This is a problem from the exam I took this morning
"Prove there is no simple group of order $2^73^2.$"
This is what I do, suppose there is such a group $G$. Then by Sylow's theorem, $n_2=3,9$. If $n_2=3$, then we have a map $G\to S_3$. The kernel cannot be trivial since $G$ is too big, so this case is done. If $n_2=9$, then there is a map $G\to S_9$ and since $G$ is not the zero map and $G$ is simple, then this map is injective. This is where I'm stuck.

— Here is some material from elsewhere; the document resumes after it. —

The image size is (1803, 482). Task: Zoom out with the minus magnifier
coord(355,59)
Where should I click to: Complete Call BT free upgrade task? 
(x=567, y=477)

This is a Qual exam, so I cannot use big theorems that trivialize the problem. So Burnside pq theorem cannot be used. How do I solve this prob?
Continuing from where you left.
Let $H$ be the subgroup of $S_9$ isomorphic to $G$. (That is, the image of the injective homomorphism that you got.)
Note that $|H| > 2$ and thus, $H \cap A_9$ is nontrivial. (Can prove this easily via contradiction by assuming that every non-identity permutation of $H$ is odd and considering the product of two elements which aren't inverses of each other.)
Now, set $K = H \cap A_9$. As $A_9 \unlhd S_9$, we get that $K \unlhd H$.
By our assumption, $G$ is simple and hence, so is $H$. As we have eliminated the option that $K = (1)$, this forces $K = H$.
Thus, $H \cap A_9 = H$ and hence, $H \le A_9.$
However, observe that $|A_9| = \frac{9!}{2} = 2^6\times(\text{odd}).$ Thus, $|H| \not\mid |A_9|,$ contradicting Lagrange's Theorem.